I’m interested in adding a new input to every node in a layer for a defined architecture. I made a quick graphic in a simple network. The nodes and solid lines are the existing architecture, and I want to add a new input (dashed lines) to each node in a layer. I only want my new input to map a single connection to the corresponding node in the layer.
Sorry if this has an easy solution! I’m still learning my way around PyTorch.
Would you like to add these values to the output activations of another layer?
If so, just add this tensor to the output of a specific layer in your
def forward(self, x, additional_x):
x = F.relu(self.fc1(x))
x = x + additional_x
x = F.relu(self.fc2(x))
Let me know, if I misunderstood your use case.
If I’m understanding you correctly, then if I wanted every node in a layer to have 4 inputs, I could just do something like:
def forward(self, x1, x2, x3, x4):
x = x1 + x2 + x3 + x4
x = F.relu(self.fc(x))
And each input (x1 … x4) would be given its own weight parameter?

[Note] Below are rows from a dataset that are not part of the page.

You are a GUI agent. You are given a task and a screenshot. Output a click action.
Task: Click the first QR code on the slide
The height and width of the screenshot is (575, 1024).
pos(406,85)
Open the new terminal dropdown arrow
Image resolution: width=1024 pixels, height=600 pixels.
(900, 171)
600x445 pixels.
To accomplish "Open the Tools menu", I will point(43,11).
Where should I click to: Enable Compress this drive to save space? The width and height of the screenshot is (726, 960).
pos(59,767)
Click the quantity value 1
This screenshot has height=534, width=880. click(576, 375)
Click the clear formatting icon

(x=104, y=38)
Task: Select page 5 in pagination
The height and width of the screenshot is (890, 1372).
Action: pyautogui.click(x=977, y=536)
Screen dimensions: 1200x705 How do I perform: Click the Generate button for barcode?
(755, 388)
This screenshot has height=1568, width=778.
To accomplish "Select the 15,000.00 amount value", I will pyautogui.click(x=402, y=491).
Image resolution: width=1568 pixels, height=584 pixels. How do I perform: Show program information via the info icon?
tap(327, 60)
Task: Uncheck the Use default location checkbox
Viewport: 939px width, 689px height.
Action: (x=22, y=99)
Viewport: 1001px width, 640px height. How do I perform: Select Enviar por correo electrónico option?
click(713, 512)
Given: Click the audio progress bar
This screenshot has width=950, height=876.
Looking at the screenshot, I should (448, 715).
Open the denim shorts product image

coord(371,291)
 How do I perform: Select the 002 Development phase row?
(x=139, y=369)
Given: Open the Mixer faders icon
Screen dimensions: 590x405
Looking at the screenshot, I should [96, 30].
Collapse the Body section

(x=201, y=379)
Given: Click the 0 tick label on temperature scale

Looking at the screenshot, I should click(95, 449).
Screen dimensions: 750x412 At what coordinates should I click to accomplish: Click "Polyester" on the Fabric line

Also, I’m interested in implementing the reverse of this operation; how can I add a layer of output nodes to an existing layer?
Sorry if this violates forum rules. I’m happy to start a new thread
I might have misunderstood your question.
x2, … would be the inputs to your model which are just summed.
Would you like to pass these inputs separately to the same layer?
x = self.fc(x) will store the output activations in
x. You can pass it to a new layer just by calling
self.fc2(x). Could you explain the first image a bit, as I’m still unsure about your use case?
Yes, I do not want my inputs to be fully connected – they should be passed separately to each node.
Let’s say I want to build an autoencoder like this
where I have three types of data that contribute to every node, but the inputs are specific to that node. How would I implement the input and output layers?
I tried writing an autoencoder that does what I’m looking for. Does it match up with the picture I posted? Also, is there any way to parallelize the for loops?
def __init__(self, layer_size):
self.layer_size = layer_size
self.relu = nn.ReLU()
self.contract = nn.Linear(3, 1)
self.fc1 = nn.Linear(layer_size, 100)
self.fc2 = nn.Linear(100, layer_size)
self.expand = nn.Linear(1, 3)
def forward(self, x):
# x.shape (batch_size, layer_size, 3)
outs = 
for i in range(self.layer_size):
outs.append(self.relu(self.contract(x[:, i, :])))
x = torch.cat(outs, dim=1)
x = self.relu(self.fc1(x))
x = self.relu(self.fc2(x))
outs = 
for i in range(self.layer_size):
x = torch.stack(outs, dim=1)
You don’t need to slice and concatenate
nn.Linear layers will take an input of
[batch_size, *, in_features] and apply the linear layer on all additional dimensions specified as
However, I’m still unsure about your picture.
The dots represent the activations, while the lines should represent the weight matrices (or the linear layers in general).
What would the first and last lines represent?
Thanks for your patience. I think it will be easier to explain my use case if I give an example.
Let’s say I have manufacturing data from 100 factories. All of these factories have 50 machines. For each machine, I have 3 features (time in use, machine type, number of times serviced). I can formulate my input tensor with the shape (100 factories, 50 machines, 3 features). I want the first layer of my network to have 50 nodes, each corresponding to one of the 50 machines. Each node in the first layer will take the 3 input features associated with one machine. So, each of the 3 features will have its own weight, which contributes to the activation of the “machine” node. This network can now be trained on an output label corresponding to each factory or as an autoencoder.
Now let’s say I have a pretrained model with this architecture, but I have a 4th feature that I want to incorporate. How can I add a 4th input to my “machine” layer?
I hope this is clear! Please tell me if anything needs clarification.